「でもさ、きみ、何の楽器で参加するつもりだったの?」

 せめてこれだけは訊きたい。日野は、相手に聞こえるあからさまな溜息をつき、煙草をふかして、少し経ってから答えた。

「ヴァイオリンです」
「えっ、ヴァイオリン?」
「魔法のヴァイオリンなんですって」

 現実的で冷めた印象の少女から、急にファンタジックな単語が出てきたので火原は面食らってしまった。思わず、おうむ返しになる。

「魔法のヴァイオリン?」
「火原先輩、お昼いいんですか?」

 更に話題を変えられ、火原は混乱しながら、ぎこちなくうなずいた。

「う、うん。きみの話を聞きたいし」

 とは言っても、昼食を抜いたら午後の体力が持たないだろう。購買で何か買ってから来ればよかったと思うが、もしそうしていたら、日野の姿を確実に見失っていたばずだ。そもそも日野こそ昼食を取るつもりはないのだろうか。そこで思いついて火原は言った。

「ね、日野さん、もしよければ、購買できみの分も買ってこようか。そしたら二人で食べられるじゃない」
「吸ってるときは食事摂らないんです」

 即答だった。火原の友人は人懐っこく人当たりのよい人間ばかりなので、こんなふうに、どちらかというと冷たいと評されるような人間と関わるのは苦手だった。日野は単純に問いに答えているだけなのだろうが、表情がないので、どうしても気後れしてしまう。
 昼食は、後ほど急いで食べるのも手なので、一時諦めて、話題を元に戻す。

「で、なんなの、その魔法のヴァイオリンって」
「リリがくれたんです。今は手元にないけど、あのヴァイオリンであれば素人にも弾けるって」
「え……それってアリなの?」
「ナシなんじゃないですか」

 煙草が切れてきたので、日野は携帯灰皿を出してそこに捨て、箱から再びもう一本取り出し、先ほどと同じ火をつける作業を繰り返した。今回もまた、火原は彼女の動作をまじまじと観察してしまう。
 新しい煙草で煙を吐きながら、日野は木々の葉を見上げた。天気は曇りだ。もし太陽が照っていれば木漏れ日が綺麗なのだろうと、彼女と同じ方を見上げて火原は思う。

「辞退しますから。リリから話をもらったときも、抵抗したんですけどね」
「でも、リリのことだから弾いてくれってせがまれたでしょ。妖精が見える人なんて、おれは柚木しか知らないし」

 言いながら、自分は一体日野にどうしてほしいのだろうと考える。そもそも、ここまで彼女を追ってきた理由はなんなのだろう。喫煙をやめる気はなさそうだから、これ以上言っても無駄だし、コンクールを辞退しろと告げに来たわけでもない。おそらく、彼女は一体どんな人間なのだろうという好奇心からなのだろうが、どちらかというと関わり合わない方がいいタイプの人間に対し、色々と話してみたいと考えている自分自身がいることが、火原には心底不思議だった。

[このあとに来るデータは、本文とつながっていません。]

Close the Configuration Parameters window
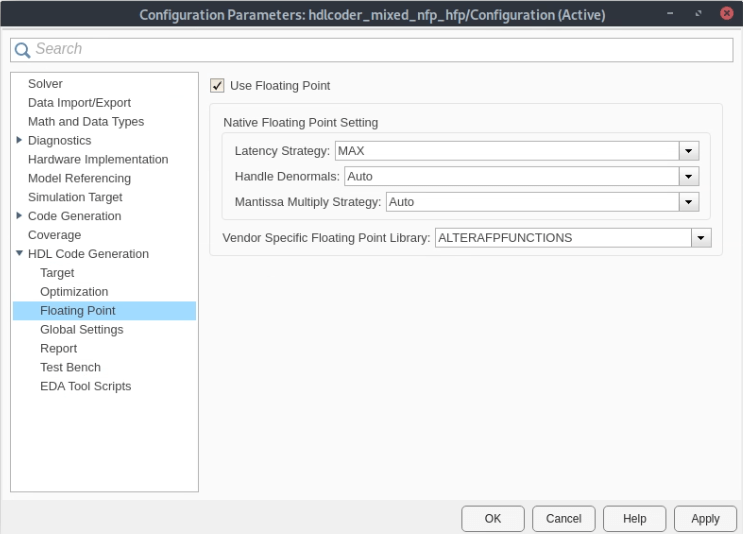This screenshot has width=743, height=534. pyautogui.click(x=726, y=15)
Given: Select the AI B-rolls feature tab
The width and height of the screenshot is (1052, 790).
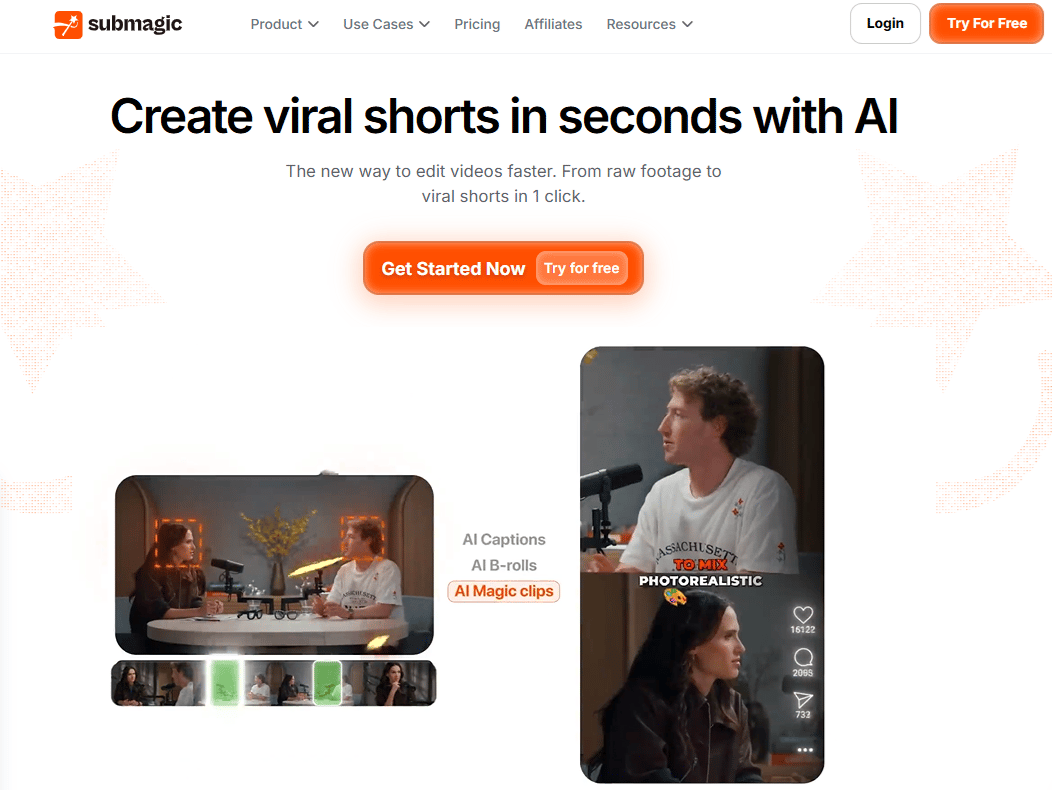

「魔法のヴァイオリンっていうのはよく分かんないけどさ、それはきっとファータが見える人しか扱えないんでしょ。だからリリは日野さんに演奏を頼んだんだよ。この際、魔法がどうのっていうのは黙っておいて、試しにやってみればいいんじゃない?」

 煙草のことはさておき、たとえ素人であっても音楽に携わり、楽しんでくれる人が増えるのはいいことだ。

「おれ、聴いてみたいな、その音色」
「だってインチキでしょう」

 ずばり言ってくる。火原は、日野の冷めた横顔を見ながら、うーんと唸った。

「まあ、そうかもしれないけど。金澤先生は知ってるの? 魔法のヴァイオリンのこと」
「と、思いますよ。言及はしてませんけど。もし認めたら、それこそ問題なんじゃないですか」

 なるほどと火原は思ったが、金澤が知っていて知らんぷりをしているのなら、彼女の喫煙と同じくらいにまずいのではないだろうか。音楽科の生徒たちに知れたら、怒りを買うどころでは済まされない。金澤の教師人生も関わることになる。

「じゃあ、ヴァイオリンのことを知ってるのは、他におれだけってこと?」

 日野は火原を見て、無表情で頷いた。

「ええ」

 そのとき、火原の中にあったのは二つの感情だった。一つは、日野の喫煙と魔法のヴァイオリンという秘密を二個も握らされてしまったという憂鬱、もう一つは、その二個の秘密を自分だけが知っているという得意げな気持ち。いや、喫煙については、知っているのが自分だけとは限らないかもしれない。他に誰が知っているのか訊いてみよう口を開いた瞬間、火原の腹が盛大に鳴った。日野にも確実に聞こえてしまった音量だ。恥ずかしさで頬が熱くなってくる。
 居たたまれなくなってうつむいたとき、ふふっという微かな笑い声が聞こえてきた。

「お腹空いてるんじゃないですか。お昼、食べた方がいいですよ」

 先ほどから表情のなかった日野が笑ったという驚きで、思わず顔を上げる。そこにあったのは、雨の日に見たときと同じ微笑だった。大人びていて、優しげで、どこか悲しそうに見える笑みだ。
 火原はなぜか羞恥を覚えて、彼女から視線を外し、ぽりぽりと頭をかいた。

「ひ、昼メシ、買ってくる。ねえ、日野さん、まだここにいるよね? おれ、もう少しきみの話を聞きたいんだ。すぐ戻ってくるから、お願い、待ってて」

 返事を待たず、火原は素早く腰を上げると、先ほど登ってきた斜面を転ばないように慎重に、しかし急いで降りていった。まだ顔が熱い。あの日もそうだったが、この妙な焦燥感は一体なんだろう。むずがゆいような、恥ずかしいような、これまで感じたことのない変な気持ちだ。一連の会話の中で色々な感情が渦を巻いたが、確実に言えることは、彼女に宣言した通り、日野の話をもっと聞いてみたいということだった。
 火原はエントランスに駆け込み、先ほど見た時よりは少なくなっている生徒たちの後ろに並んで、まだ残っていたメロンパンと牛乳を買い、再び走って森の広場へ行った。息切れを誘う斜面を懸命に登り、ようやく先ほどの小さな空間が見えた時、日野の姿は、すでにそこになかった。